And her clients’ words speak to her ability to do just that: “I never believed in counseling and was always dubious as to whether people can change. I witnessed people go from noncommunicative to opening up about very personal topics,” one client says. “I changed for the better and I never saw it coming.”
Seeing that her “healthy habits, happy homes” philosophy resonated everywhere she went, she enrolled at Walden to earn her MS in Psychology and advance her knowledge and ability to educate others in her community.
If a workday was particularly challenging or she couldn’t sleep at night, Dalpiaz turned to her newest project: She got on her computer to do coursework for her Walden program. Walden’s online library became her refuge, teaching her the value of a more scientific approach and helping her keep her own emotional bias in check when counseling others. The program gave her resources she could use every day—in her personal and professional lives.
But in 2013, Dalpiaz nearly walked away from her life’s work. Her nephew passed away unexpectedly, and she found herself at a crossroads: Could she really make a difference? Did advocating for others really matter? Despite her educational and professional successes, Dalpiaz wasn’t sure; in losing her nephew, she temporarily lost herself. “I had always been driven to save him, but now he was gone,” she says. “A young man in one of my groups said, ‘I know he was your purpose, but could we be your purpose? Every day when I walk out of this room, I’m a better person because I take your lessons home with me.’ ”

**Instructions for the task**
Write the next few sentences of the passage about Dalpiaz's counseling work and her Walden studies, beginning right after its final sentence.

(Source records)
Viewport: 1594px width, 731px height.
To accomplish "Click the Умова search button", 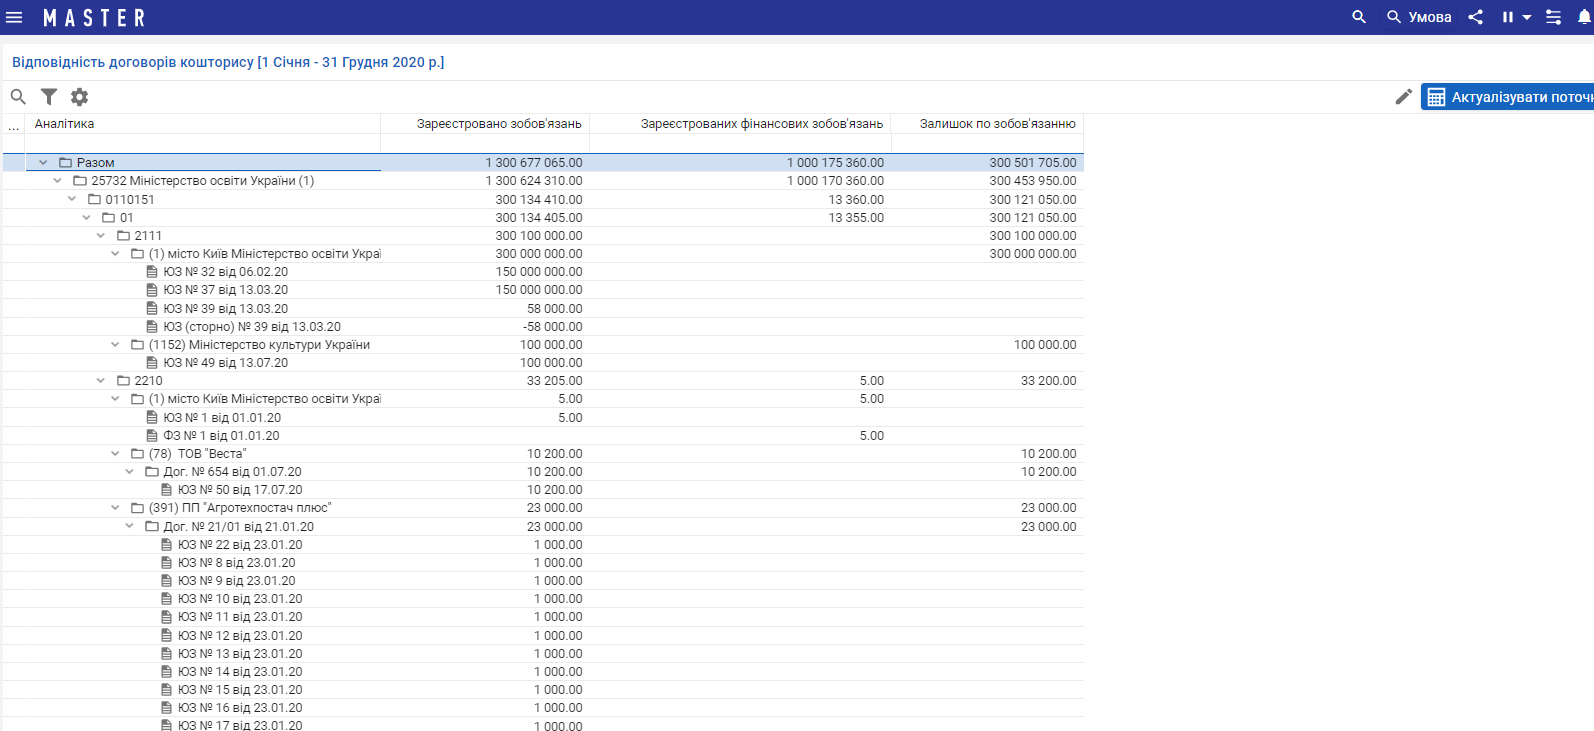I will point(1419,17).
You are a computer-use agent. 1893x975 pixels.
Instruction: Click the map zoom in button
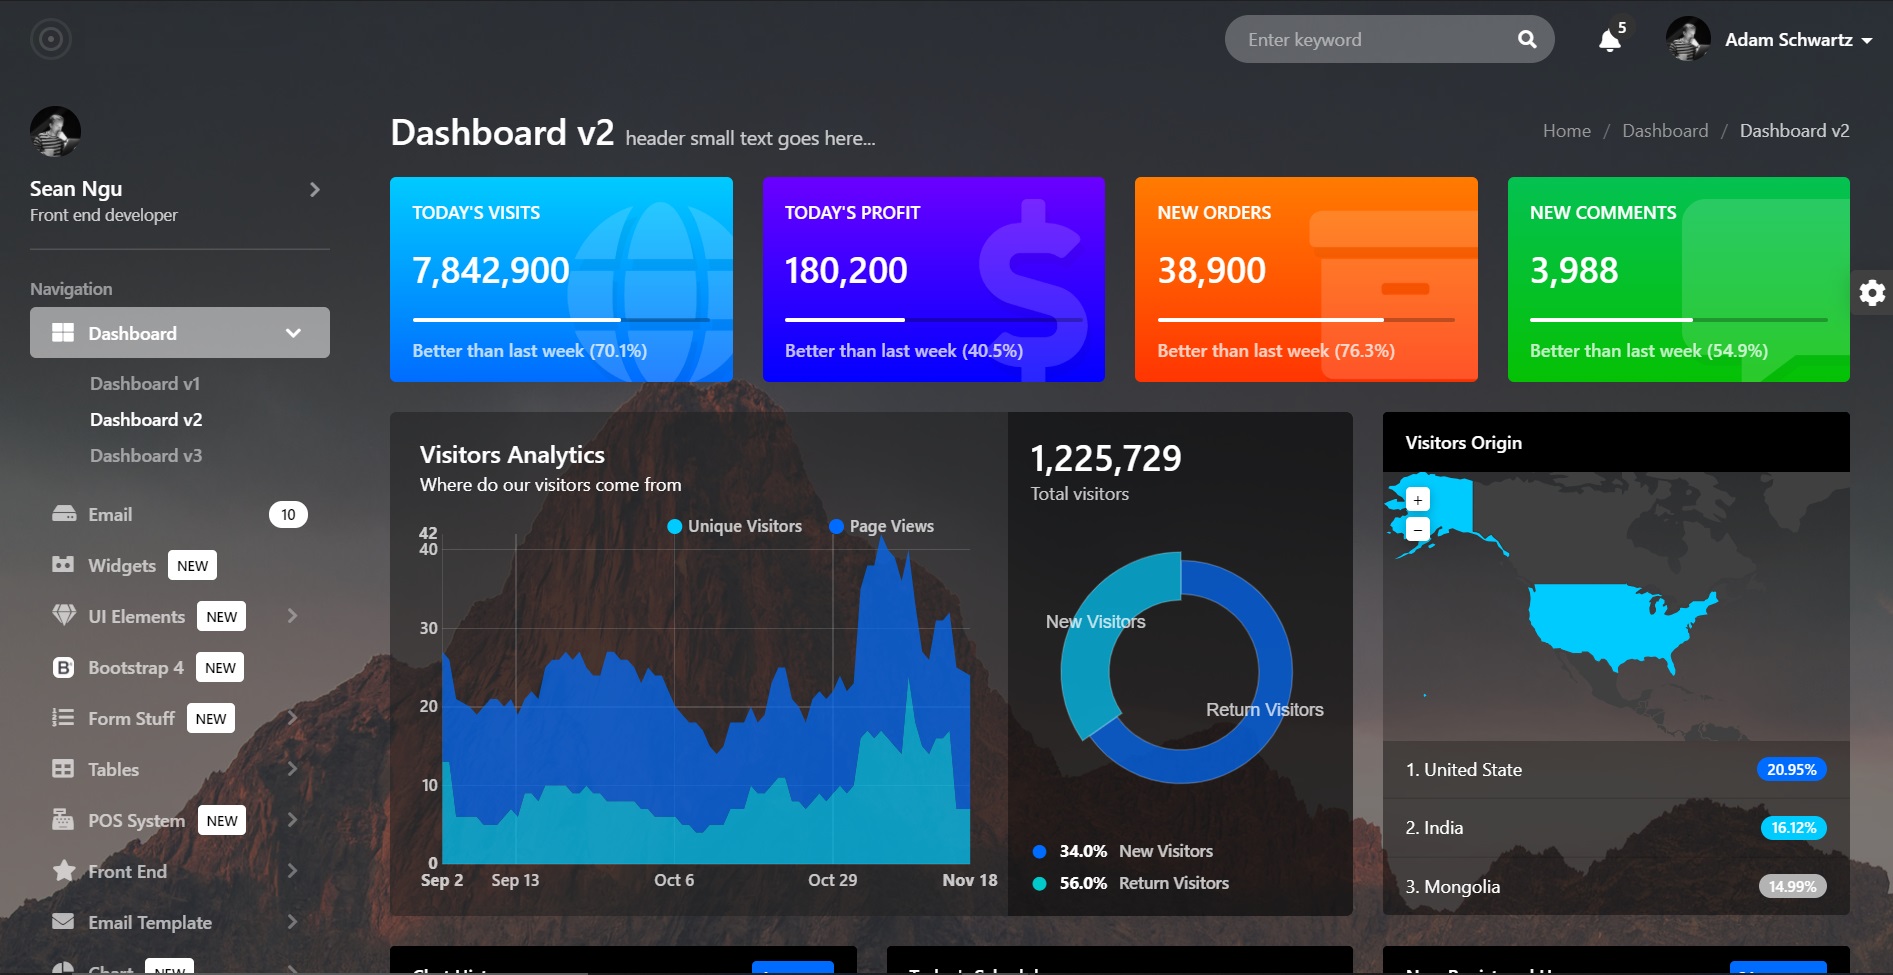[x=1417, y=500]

**Reply**
It was the affirmation she needed that she had done what she could for her nephew and that there was still more work to be done for children and families in Colorado and across the U.S. These days, in addition to continuing her work at CHANCE, she’s taking a lighter approach, focusing on humor to spread the message of safe and healthy relationships. She recently penned How to Depolarize Your Jerk Magnet to help individuals stop seeking disastrous relationships by challenging their personal senses of value and esteem. The book looks at why some people are innately attracted to unkind people and how they can create healthier habits in an effort to build solid foundations for families—and safer homes for children.
At the heart of her “healthy habits, happy homes” philosophy are the lessons Dalpiaz has taken from her education both inside and outside of the classroom. “My life, my career, and my future are fundamentally different because of Walden,” Dalpiaz says. “Earning the degree boosted my credibility, opened doors, and gave me the gift of objectivity. That’s helped me show people that it’s never too late to have a happy childhood. Anyone can break free, just like I did.”